When I told him, he nodded, announced he was tired, then told me I should have worn more makeup to deliver news like that.  It was no surprise to him.  We both had a chuckle.  His writing had been on the wall for a while, and today, more than he was out of time, he was out of fight.  “No hospital” he told me, when I offered a last-ditch attempt to turn things around, “no more”.  I helped him into bed, he intermittently shouted at me, followed by intermittent sheepish silence.  We talked about palliative care, he signed the form with his wishes, not for transfer to hospital, call his social worker when he died, he wanted a funeral in a big church.

I wanted to hear everything.  I wanted to hear all his stories.  Why his bedroom was decorated the way it was.  Who he’d been.  There was no time.  Earlier in the week when I’d met him, he didn’t know me, he shouted at me for the entire visit.  I tried everything I could to try and turn the ship around, but decades of hard living, multiple diseases all conspiring against us, won against my feeble attempts.  When I discussed him with my consultant, she gently suggested it was his time.  There’s always a part of me that wants to fight and she saw this, she let me try.  When I saw him again today it was on his face and in my heart.

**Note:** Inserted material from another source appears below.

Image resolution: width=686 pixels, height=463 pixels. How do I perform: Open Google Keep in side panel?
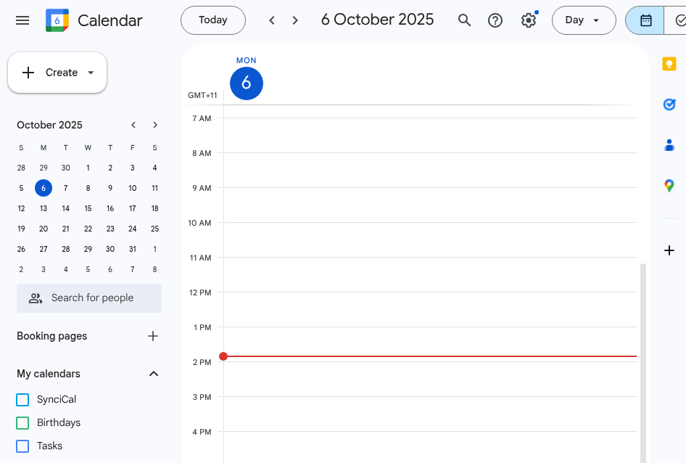pyautogui.click(x=669, y=65)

I’ve never told a person they were dying before.  On a normal ward job, by the time they get to you, they’re unable to talk or they’re already gone and you’re having that discussion with devastated family.  Today was a long and private discussion, met by my patient with quiet acceptance, with courage, and with peace, in spite of his young age.  There was a both a stillness and a rawness in our words, he was not the sort you could mince words and I’m not the kind to try.

At the time I was focused on making sure he would be comfortable and not be taken into a hospital system that at his stage, would do more harm than good.  We planned a goodbye party.  The chaplain brought him fruit.  Afterwards the nurse and I got in the car and drove to our next appointment.  And it wasn’t for a long time later that the seriousness, the specialness, and the immense privilege of that discussion hit me.

I feel both sad for my patient and happy to know him if only briefly,  immensely humbled to be a part of his final journey, overawed at his bravery and courage in facing it the way he does.  This is why I did medicine.

Something happens to you in medical school.  You forget about why you did it in the first place, you forget you wanted to help people.  You get stunned by bright lights, start trying for the impressive specialties, ditch the touchy-feely stuff in case people don’t think you’re serious about the scientific side of medicine.  You use all the jargon, no lay terms, you pride yourself on it, you assume that those who prioritise caring over the science of it must be covering for their lack of knowledge.  And then if you come to your senses and return to those values, you wake up inside that dream.  When I was done chasing the bright lights and found Geriatric Medicine, I told one of my bosses from a different specialty what I had chosen.  He pursed his lips and shook his head.  ‘What a waste’ he retorted.  I looked him squarely in the eye and loudly disagreed.  I wanted my resident to hear how wrong he was.

When I left my patient today, I said I’d see him again next week.  “If I’m still alive!” he shouted with the sort of cheer that is half joking and half sad.  He is why I did medicine.  I am humbled and rewarded to be his doctor, even for just a few days of his life.

At the end of the day, our team went through our list of patients.  Someone announced he was now discharged from our service, he’d been referred onto our palliative care colleagues.

“He’s not discharged yet” I said out of nowhere.  It’s my first week in this job by the way.   “I can’t.  Not yet.  I need to see him one more time next week, I need to make sure he’s comfortable”.

There is silence.

“So do I” says one of my nursing colleagues.

“Me too” says another.

We keep him on our list so we can see him just once more, and try to help just one last time.